In February 1940, he was assigned to beat a confession out of Robert Eikhe, who had been convicted and sentenced to death, but was protesting his innocence. Rodos gave him a prolonged beating, and gouged out one of his eyes, but could not break him.

In March 1940, after the Soviet invasion of Poland, Rodos was sent to direct the deportation of Poles from Lviv, for which he was promoted in 1941 to the rank of major. In 1941, he interrogated the former People's Commissar for armaments Boris Vannikov, whom he threw on the floor and jumped on, shouting 'Tell all, tell all.' Interrogating General Kirill Meretskov in 1941, he broke one of his ribs; Meretskov survived to give evidence at Rodos's trial in 1956. In 1943 he was promoted to the rank of Colonel.

===Arrest and execution===
Rodos was dismissed from the MGB (successor to the NKVD) in 1952, probably because Beria had temporarily lost control of the organisation. He was head of anti-aircraft defence staff in Simferopol until his arrest on October 5, 1953. During his closed trial, at which he was convicted of extracting confessions under torture, he was asked whether he knew what Isaac Babel did for a living. He replied that he had been told that Babel was a writer. Asked whether he had read any of Babel's stories, he replied: "What for?"

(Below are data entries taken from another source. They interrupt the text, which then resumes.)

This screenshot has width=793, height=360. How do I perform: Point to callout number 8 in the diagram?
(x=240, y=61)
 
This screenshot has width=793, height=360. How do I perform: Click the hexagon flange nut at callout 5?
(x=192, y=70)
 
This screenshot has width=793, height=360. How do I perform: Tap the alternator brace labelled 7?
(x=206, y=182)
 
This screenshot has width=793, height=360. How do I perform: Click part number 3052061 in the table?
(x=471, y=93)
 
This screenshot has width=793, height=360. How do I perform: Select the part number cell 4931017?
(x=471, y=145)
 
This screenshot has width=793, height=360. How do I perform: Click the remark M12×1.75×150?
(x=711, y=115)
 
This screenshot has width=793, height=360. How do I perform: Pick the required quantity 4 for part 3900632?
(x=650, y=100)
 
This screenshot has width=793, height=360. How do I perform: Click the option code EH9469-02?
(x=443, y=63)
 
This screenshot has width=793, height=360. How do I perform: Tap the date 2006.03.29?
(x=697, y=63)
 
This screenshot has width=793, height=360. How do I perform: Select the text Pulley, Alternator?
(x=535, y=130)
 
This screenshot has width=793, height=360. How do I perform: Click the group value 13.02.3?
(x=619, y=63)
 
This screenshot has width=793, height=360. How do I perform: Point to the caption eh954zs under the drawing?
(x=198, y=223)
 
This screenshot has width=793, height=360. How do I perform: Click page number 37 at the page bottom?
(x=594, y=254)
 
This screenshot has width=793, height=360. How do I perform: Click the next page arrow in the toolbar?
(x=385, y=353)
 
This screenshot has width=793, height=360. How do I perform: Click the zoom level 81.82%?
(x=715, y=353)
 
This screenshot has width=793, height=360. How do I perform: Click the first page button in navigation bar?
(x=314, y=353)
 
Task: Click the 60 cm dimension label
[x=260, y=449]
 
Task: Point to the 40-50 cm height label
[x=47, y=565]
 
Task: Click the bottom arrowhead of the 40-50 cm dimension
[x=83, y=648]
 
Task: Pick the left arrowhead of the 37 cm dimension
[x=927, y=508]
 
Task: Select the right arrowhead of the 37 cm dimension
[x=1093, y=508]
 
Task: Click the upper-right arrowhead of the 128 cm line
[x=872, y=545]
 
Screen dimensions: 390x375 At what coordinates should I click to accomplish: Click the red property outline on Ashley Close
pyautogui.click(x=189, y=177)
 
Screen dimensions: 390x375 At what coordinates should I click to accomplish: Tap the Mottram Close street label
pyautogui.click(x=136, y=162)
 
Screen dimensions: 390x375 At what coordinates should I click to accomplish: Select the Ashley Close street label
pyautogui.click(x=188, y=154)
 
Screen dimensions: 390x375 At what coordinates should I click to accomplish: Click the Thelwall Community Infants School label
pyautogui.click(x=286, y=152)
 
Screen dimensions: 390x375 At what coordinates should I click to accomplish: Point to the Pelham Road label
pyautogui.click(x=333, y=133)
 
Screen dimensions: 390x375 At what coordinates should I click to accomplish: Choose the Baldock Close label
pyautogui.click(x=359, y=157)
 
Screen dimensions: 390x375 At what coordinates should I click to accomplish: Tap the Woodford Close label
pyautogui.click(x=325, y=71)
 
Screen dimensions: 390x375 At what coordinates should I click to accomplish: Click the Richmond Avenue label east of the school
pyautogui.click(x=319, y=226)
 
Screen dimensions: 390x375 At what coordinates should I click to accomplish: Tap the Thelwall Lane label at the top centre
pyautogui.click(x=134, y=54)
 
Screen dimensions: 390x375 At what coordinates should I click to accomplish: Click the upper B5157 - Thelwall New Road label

In February 1956, Soviet leader Nikita Khrushchev delivered his famous "On the Cult of Personality and Its Consequences" speech to the 20th Communist Party Congress, denouncing crimes committed by the Soviet authorities during the 1930s. Khrushchev included a denunciation of Rodos:

The investigative judge Rodos, who in his time investigated and interrogated Kosior, Chubar and Kosarev, is a vile person, with the brain of a bird, and completely degenerate morally. It was this man who was deciding the fate of prominent Party workers. He also was making judgments concerning the politics in these matters, because, having established their “crime,” he thereby provided materials from which important political implications could be drawn. The question arises whether a man with such an intellect could–by himself–have conducted his investigations in a manner proving the guilt of people such as Kosior and others. No, he could not have done it without proper directives. At the Central Committee Presidium session he told us: “I was told that Kosior and Chubar were people's enemies and for this reason I, as an investigative judge, had to make them confess that they were enemies.” He would do this only through long tortures, which he did, receiving detailed instructions from Beria. We must say that at the Central Committee Presidium session he cynically declared: “I thought that I was executing the orders of the Party.”
— cquote

Rodos was sentenced to death on February 26, one day after the speech. He wrote a long appeal, claiming that he had been the 'blind instrument' of senior officers such as Beria, that he was being made a scapegoat when he was not the only officer who had beaten prisoners, and pleading to be spared the death penalty "for the sake of my innocent children." He was executed on 20 April 1956.

== Family ==
Rodos had a son, Valery (1942-2020) who was arrested in the 1960s as a political dissident. After his release he was able to study philosophy in Moscow University, and to become a philosophy lecturer at Tomsk University, in Siberia. After the collapse of communism, he emigrated with his wife and two sons to the US, where he published a memoir in 2008 entitled I Am An Executioner's Son.